>>>

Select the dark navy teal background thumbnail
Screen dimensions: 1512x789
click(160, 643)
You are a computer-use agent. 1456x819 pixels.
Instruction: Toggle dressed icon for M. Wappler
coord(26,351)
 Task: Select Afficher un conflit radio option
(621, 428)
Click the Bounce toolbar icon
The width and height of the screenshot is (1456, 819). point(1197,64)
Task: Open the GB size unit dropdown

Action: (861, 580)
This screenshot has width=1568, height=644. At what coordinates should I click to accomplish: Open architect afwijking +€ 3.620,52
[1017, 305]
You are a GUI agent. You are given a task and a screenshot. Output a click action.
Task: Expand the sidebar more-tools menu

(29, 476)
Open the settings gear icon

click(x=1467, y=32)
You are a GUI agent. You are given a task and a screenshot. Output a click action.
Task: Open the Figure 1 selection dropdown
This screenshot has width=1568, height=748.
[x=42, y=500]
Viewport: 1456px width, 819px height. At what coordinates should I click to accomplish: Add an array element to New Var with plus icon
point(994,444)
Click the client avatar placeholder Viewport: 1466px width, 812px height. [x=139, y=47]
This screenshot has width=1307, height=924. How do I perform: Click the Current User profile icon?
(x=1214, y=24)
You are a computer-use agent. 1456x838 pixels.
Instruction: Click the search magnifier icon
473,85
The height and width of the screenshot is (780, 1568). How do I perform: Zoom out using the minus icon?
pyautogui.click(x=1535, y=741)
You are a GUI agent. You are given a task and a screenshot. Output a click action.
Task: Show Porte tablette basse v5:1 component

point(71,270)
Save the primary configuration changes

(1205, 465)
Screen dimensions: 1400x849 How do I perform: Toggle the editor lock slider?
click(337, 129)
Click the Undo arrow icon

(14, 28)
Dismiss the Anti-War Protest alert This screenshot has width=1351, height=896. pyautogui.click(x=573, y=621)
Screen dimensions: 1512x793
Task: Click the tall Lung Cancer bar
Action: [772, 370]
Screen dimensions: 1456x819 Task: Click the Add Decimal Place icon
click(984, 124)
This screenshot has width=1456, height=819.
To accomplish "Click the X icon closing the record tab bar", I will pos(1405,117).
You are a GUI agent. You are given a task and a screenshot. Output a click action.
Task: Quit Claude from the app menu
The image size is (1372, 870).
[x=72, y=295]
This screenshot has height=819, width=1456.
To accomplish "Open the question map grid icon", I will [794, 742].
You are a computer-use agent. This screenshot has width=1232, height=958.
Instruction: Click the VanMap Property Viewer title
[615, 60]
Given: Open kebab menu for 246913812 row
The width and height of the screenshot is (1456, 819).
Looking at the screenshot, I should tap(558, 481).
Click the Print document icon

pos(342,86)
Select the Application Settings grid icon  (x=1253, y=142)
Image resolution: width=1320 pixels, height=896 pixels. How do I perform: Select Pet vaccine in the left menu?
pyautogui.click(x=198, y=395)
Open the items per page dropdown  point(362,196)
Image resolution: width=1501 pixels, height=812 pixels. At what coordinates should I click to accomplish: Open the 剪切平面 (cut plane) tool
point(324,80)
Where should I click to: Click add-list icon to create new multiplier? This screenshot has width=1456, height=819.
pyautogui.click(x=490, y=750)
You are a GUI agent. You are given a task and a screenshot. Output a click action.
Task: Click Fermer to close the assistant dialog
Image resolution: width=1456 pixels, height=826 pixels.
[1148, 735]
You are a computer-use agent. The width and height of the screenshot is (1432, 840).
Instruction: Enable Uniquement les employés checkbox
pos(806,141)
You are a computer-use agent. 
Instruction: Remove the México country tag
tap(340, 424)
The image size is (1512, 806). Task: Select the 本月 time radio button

<<<

§ **Requirement**: Exactly as they appear above, return all of the records.

§ **Answer**:
Select the dark navy teal background thumbnail
Screen dimensions: 1512x789
click(160, 643)
You are a computer-use agent. 1456x819 pixels.
Instruction: Toggle dressed icon for M. Wappler
coord(26,351)
 Task: Select Afficher un conflit radio option
(621, 428)
Click the Bounce toolbar icon
The width and height of the screenshot is (1456, 819). point(1197,64)
Task: Open the GB size unit dropdown

Action: (861, 580)
This screenshot has width=1568, height=644. At what coordinates should I click to accomplish: Open architect afwijking +€ 3.620,52
[1017, 305]
You are a GUI agent. You are given a task and a screenshot. Output a click action.
Task: Expand the sidebar more-tools menu

(29, 476)
Open the settings gear icon

click(x=1467, y=32)
You are a GUI agent. You are given a task and a screenshot. Output a click action.
Task: Open the Figure 1 selection dropdown
This screenshot has width=1568, height=748.
[x=42, y=500]
Viewport: 1456px width, 819px height. At what coordinates should I click to accomplish: Add an array element to New Var with plus icon
point(994,444)
Click the client avatar placeholder Viewport: 1466px width, 812px height. [x=139, y=47]
This screenshot has width=1307, height=924. How do I perform: Click the Current User profile icon?
(x=1214, y=24)
You are a computer-use agent. 1456x838 pixels.
Instruction: Click the search magnifier icon
473,85
The height and width of the screenshot is (780, 1568). How do I perform: Zoom out using the minus icon?
pyautogui.click(x=1535, y=741)
You are a GUI agent. You are given a task and a screenshot. Output a click action.
Task: Show Porte tablette basse v5:1 component

point(71,270)
Save the primary configuration changes

(1205, 465)
Screen dimensions: 1400x849 How do I perform: Toggle the editor lock slider?
click(337, 129)
Click the Undo arrow icon

(14, 28)
Dismiss the Anti-War Protest alert This screenshot has width=1351, height=896. pyautogui.click(x=573, y=621)
Screen dimensions: 1512x793
Task: Click the tall Lung Cancer bar
Action: [772, 370]
Screen dimensions: 1456x819 Task: Click the Add Decimal Place icon
click(984, 124)
This screenshot has width=1456, height=819.
To accomplish "Click the X icon closing the record tab bar", I will pos(1405,117).
You are a GUI agent. You are given a task and a screenshot. Output a click action.
Task: Quit Claude from the app menu
The image size is (1372, 870).
[x=72, y=295]
This screenshot has height=819, width=1456.
To accomplish "Open the question map grid icon", I will [794, 742].
You are a computer-use agent. This screenshot has width=1232, height=958.
Instruction: Click the VanMap Property Viewer title
[615, 60]
Given: Open kebab menu for 246913812 row
The width and height of the screenshot is (1456, 819).
Looking at the screenshot, I should tap(558, 481).
Click the Print document icon

pos(342,86)
Select the Application Settings grid icon  (x=1253, y=142)
Image resolution: width=1320 pixels, height=896 pixels. How do I perform: Select Pet vaccine in the left menu?
pyautogui.click(x=198, y=395)
Open the items per page dropdown  point(362,196)
Image resolution: width=1501 pixels, height=812 pixels. At what coordinates should I click to accomplish: Open the 剪切平面 (cut plane) tool
point(324,80)
Where should I click to: Click add-list icon to create new multiplier? This screenshot has width=1456, height=819.
pyautogui.click(x=490, y=750)
You are a GUI agent. You are given a task and a screenshot. Output a click action.
Task: Click Fermer to close the assistant dialog
Image resolution: width=1456 pixels, height=826 pixels.
[1148, 735]
You are a computer-use agent. The width and height of the screenshot is (1432, 840).
Instruction: Enable Uniquement les employés checkbox
pos(806,141)
You are a computer-use agent. 
Instruction: Remove the México country tag
tap(340, 424)
The image size is (1512, 806). Task: Select the 本月 time radio button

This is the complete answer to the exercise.